This value is automatically derived from the object type in your Hackolade model: a table maps to table, a view to view, a materialized view to materialized_view. You only need to set this explicitly if you want to override that default, for example to declare a table as incremental or ephemeral.

models:
  - name: dim_customers
    config:
      materialized: table

 

config.full_refresh

full_refresh when checked, dbt always rebuilds the model from scratch, ignoring any incremental logic. Only relevant when materialized is set to incremental.

 

config.unique_key

unique_key the column or combination of columns that uniquely identifies a row, used by dbt to determine which records to update or insert during an incremental run.
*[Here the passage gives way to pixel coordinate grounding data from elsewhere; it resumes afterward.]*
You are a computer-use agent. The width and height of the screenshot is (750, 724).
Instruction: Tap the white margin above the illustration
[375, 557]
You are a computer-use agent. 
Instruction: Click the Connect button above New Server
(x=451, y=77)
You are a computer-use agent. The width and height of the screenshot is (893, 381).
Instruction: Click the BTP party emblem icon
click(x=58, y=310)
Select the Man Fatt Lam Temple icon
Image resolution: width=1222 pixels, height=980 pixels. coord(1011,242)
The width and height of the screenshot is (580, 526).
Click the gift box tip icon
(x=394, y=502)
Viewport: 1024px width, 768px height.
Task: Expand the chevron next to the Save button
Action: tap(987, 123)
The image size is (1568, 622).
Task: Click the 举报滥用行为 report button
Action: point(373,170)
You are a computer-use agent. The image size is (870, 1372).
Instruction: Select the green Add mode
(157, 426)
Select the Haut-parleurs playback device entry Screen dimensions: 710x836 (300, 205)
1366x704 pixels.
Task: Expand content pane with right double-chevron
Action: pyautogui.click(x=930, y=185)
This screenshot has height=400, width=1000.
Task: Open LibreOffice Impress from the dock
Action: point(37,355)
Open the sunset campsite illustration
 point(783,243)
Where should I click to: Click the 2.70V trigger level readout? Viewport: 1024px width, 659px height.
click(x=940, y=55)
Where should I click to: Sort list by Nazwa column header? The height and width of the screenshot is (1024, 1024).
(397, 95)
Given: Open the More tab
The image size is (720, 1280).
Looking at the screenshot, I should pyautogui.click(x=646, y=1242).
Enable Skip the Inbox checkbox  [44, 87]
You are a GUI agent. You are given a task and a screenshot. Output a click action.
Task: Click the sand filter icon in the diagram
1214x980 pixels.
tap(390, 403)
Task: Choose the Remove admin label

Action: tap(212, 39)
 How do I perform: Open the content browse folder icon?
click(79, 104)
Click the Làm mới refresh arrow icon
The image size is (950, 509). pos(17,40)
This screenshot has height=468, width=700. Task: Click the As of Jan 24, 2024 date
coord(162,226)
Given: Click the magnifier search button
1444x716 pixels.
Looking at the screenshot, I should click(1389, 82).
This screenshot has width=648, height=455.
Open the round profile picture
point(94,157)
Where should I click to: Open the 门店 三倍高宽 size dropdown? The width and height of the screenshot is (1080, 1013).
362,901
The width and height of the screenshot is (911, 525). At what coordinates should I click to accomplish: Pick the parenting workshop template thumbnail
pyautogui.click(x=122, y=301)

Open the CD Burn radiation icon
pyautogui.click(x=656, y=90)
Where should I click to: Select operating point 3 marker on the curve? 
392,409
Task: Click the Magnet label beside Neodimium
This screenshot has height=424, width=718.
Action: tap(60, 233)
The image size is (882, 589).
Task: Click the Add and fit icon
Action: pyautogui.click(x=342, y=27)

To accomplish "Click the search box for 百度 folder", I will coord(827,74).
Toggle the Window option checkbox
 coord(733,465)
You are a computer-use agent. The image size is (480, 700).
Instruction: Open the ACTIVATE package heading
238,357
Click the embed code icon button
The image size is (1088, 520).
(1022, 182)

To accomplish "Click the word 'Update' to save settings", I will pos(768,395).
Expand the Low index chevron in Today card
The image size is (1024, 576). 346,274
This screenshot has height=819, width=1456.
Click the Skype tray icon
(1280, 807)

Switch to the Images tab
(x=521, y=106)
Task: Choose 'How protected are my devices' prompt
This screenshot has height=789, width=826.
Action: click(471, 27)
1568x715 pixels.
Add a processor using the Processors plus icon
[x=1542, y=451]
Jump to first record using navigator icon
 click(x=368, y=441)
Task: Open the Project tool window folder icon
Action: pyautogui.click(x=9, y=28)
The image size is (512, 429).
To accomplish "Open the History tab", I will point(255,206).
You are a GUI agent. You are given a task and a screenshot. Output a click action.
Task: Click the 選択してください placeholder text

Only relevant when materialized is set to incremental.

 

This field is not auto-populated from the model. Even when a primary key is defined, Hackolade does not attempt to infer the unique key for incremental runs — there may be multiple candidate keys, and the right choice depends on the transformation logic. The user must specify it explicitly.

 

Accepts a single column name or a comma-separated list of column names.

models:
  - name: dim_customers
    config:
      materialized: incremental
      unique_key: customer_id

 

models:
  - name: dim_customers
    config:
      materialized: incremental
      unique_key: [customer_id, updated_at]

 

config.group

group assigns the model to a dbt group, which can be used together with access controls to manage cross-group model references.

 

config.sql_header

sql_header SQL to inject at the top of the compiled file, before the model query. Useful for session-level settings on platforms like Snowflake or BigQuery.

 

deprecation_date

deprecation_date marks the model as deprecated as of a given date. Accepts an ISO 8601 date string (e.g. 2025-12-31). The model still builds and can still be referenced, but dbt will emit a warning when downstream models use it.

models:
  - name: dim_customers
    deprecation_date: "2025-12-31"

 

tags

tags one or more tags to apply to the model. Tags can be used to select or exclude groups of models when running dbt commands. Accepts multiple values.

models:
  - name: dim_customers
    tags:
      - nightly
      - finance

 

Column-level dbt configuration properties

When dbt model configuration property is checked at the model level, a dbt tab also appears at the attribute level in the properties pane. The following properties are available.

 

quote

quote when checked, dbt quotes the column name in generated SQL. Useful for column names that are reserved words or require case-sensitivity.

columns:
  - name: Order
    quote: true

 

tags

tags one or more tags applied at the column level. Accepts multiple values.

 

policy_tags

policy_tags: a list of BigQuery policy tag identifiers to apply to the column, used for column-level access control and data governance. Accepts multiple values. This property is specific to BigQuery targets.

columns:
  - name: customer_email
    policy_tags:
      - "projects/my-project/locations/us/taxonomies/123/policyTags/456"

 

 

 

dbt meta from custom properties

The meta field in dbt is a free-form dictionary that accepts any custom key-value pairs, at model- or column-level. It is commonly used to attach governance metadata, ownership information, or any other custom attributes.

 

Hackolade Studio lets you map your own custom properties directly to dbt meta, without any change to the properties pane.

 

To enable this, add includeInDbtMeta: true to the relevant custom property definition in your entityLevelConfig.json or fieldLevelConfig.json. When forward-engineering to dbt, any property flagged this way is automatically exported under meta: in the generated YAML.

 

Example: a custom property data_owner defined at entity level:

{
  "propertyName": "data_owner",
  "propertyKeyword": "data_owner",
  "propertyType": "text",
  "includeInDbtMeta": true
}

 

Example: a custom property pii flag defined at field level:

{
  "propertyName": "PII",
  "propertyKeyword": "pii",
  "propertyType": "checkbox",
  "includeInDbtMeta": true
}

 

When forward-engineering to dbt, any property flagged this way is automatically exported under meta: in the generated YAML.

 

Custom property types are mapped to dbt meta types as follows:

 

Hackolade typedbt meta type
text / textareastring
checkboxboolean
dropdownnumber
dropdown (single)string
multiselectarray of strings

 

 

Note: complex custom property types (such as property groups or block) are not supported by dbt and will not be exported to meta.

 

Example output combining model-level and column-level meta:

models:
  - name: dim_customers
    meta:
      data_owner: finance-team
    columns:
      - name: customer_id
        description: Primary key
      - name: customer_email
        description: Contact email address
        meta:
          pii: true